*Record excerpts*.
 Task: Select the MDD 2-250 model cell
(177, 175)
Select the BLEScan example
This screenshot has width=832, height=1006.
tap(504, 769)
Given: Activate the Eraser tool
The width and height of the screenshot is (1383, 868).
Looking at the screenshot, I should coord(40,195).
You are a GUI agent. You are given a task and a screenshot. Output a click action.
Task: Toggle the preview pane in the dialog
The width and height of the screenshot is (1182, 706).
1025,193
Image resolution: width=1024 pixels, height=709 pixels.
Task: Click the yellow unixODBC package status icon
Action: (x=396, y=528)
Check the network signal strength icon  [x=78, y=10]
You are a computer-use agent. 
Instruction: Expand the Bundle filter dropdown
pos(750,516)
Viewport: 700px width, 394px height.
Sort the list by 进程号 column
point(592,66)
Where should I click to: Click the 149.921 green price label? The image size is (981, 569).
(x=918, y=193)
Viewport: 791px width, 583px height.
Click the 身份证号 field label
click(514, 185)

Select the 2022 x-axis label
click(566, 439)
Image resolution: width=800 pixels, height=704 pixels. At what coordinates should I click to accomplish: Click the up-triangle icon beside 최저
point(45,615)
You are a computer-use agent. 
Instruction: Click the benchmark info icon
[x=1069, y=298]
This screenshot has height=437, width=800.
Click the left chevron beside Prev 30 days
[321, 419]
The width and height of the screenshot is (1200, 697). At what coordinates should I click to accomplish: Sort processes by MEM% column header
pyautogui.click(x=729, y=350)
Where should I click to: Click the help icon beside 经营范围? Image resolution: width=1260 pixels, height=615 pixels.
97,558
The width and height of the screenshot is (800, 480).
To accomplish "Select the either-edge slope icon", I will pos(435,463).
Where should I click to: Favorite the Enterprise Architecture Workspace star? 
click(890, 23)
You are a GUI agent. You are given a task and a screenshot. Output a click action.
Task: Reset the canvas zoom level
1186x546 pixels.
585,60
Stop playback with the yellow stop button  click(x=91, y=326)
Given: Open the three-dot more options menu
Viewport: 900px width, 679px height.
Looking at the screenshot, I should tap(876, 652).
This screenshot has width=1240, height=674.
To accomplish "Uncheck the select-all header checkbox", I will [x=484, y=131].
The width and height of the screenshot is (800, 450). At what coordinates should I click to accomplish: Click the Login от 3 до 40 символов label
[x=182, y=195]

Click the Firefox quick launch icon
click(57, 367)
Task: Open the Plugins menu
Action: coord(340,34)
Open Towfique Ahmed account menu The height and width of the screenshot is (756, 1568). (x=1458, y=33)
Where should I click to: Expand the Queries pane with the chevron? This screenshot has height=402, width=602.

*Your goal*. None of the records may be omitted or altered when they are given again.

*Result*.
 Task: Select the MDD 2-250 model cell
(177, 175)
Select the BLEScan example
This screenshot has width=832, height=1006.
tap(504, 769)
Given: Activate the Eraser tool
The width and height of the screenshot is (1383, 868).
Looking at the screenshot, I should coord(40,195).
You are a GUI agent. You are given a task and a screenshot. Output a click action.
Task: Toggle the preview pane in the dialog
The width and height of the screenshot is (1182, 706).
1025,193
Image resolution: width=1024 pixels, height=709 pixels.
Task: Click the yellow unixODBC package status icon
Action: (x=396, y=528)
Check the network signal strength icon  [x=78, y=10]
You are a computer-use agent. 
Instruction: Expand the Bundle filter dropdown
pos(750,516)
Viewport: 700px width, 394px height.
Sort the list by 进程号 column
point(592,66)
Where should I click to: Click the 149.921 green price label? The image size is (981, 569).
(x=918, y=193)
Viewport: 791px width, 583px height.
Click the 身份证号 field label
click(514, 185)

Select the 2022 x-axis label
click(566, 439)
Image resolution: width=800 pixels, height=704 pixels. At what coordinates should I click to accomplish: Click the up-triangle icon beside 최저
point(45,615)
You are a computer-use agent. 
Instruction: Click the benchmark info icon
[x=1069, y=298]
This screenshot has height=437, width=800.
Click the left chevron beside Prev 30 days
[321, 419]
The width and height of the screenshot is (1200, 697). At what coordinates should I click to accomplish: Sort processes by MEM% column header
pyautogui.click(x=729, y=350)
Where should I click to: Click the help icon beside 经营范围? Image resolution: width=1260 pixels, height=615 pixels.
97,558
The width and height of the screenshot is (800, 480).
To accomplish "Select the either-edge slope icon", I will pos(435,463).
Where should I click to: Favorite the Enterprise Architecture Workspace star? 
click(890, 23)
You are a GUI agent. You are given a task and a screenshot. Output a click action.
Task: Reset the canvas zoom level
1186x546 pixels.
585,60
Stop playback with the yellow stop button  click(x=91, y=326)
Given: Open the three-dot more options menu
Viewport: 900px width, 679px height.
Looking at the screenshot, I should tap(876, 652).
This screenshot has width=1240, height=674.
To accomplish "Uncheck the select-all header checkbox", I will [x=484, y=131].
The width and height of the screenshot is (800, 450). At what coordinates should I click to accomplish: Click the Login от 3 до 40 символов label
[x=182, y=195]

Click the Firefox quick launch icon
click(57, 367)
Task: Open the Plugins menu
Action: coord(340,34)
Open Towfique Ahmed account menu The height and width of the screenshot is (756, 1568). (x=1458, y=33)
Where should I click to: Expand the Queries pane with the chevron? This screenshot has height=402, width=602.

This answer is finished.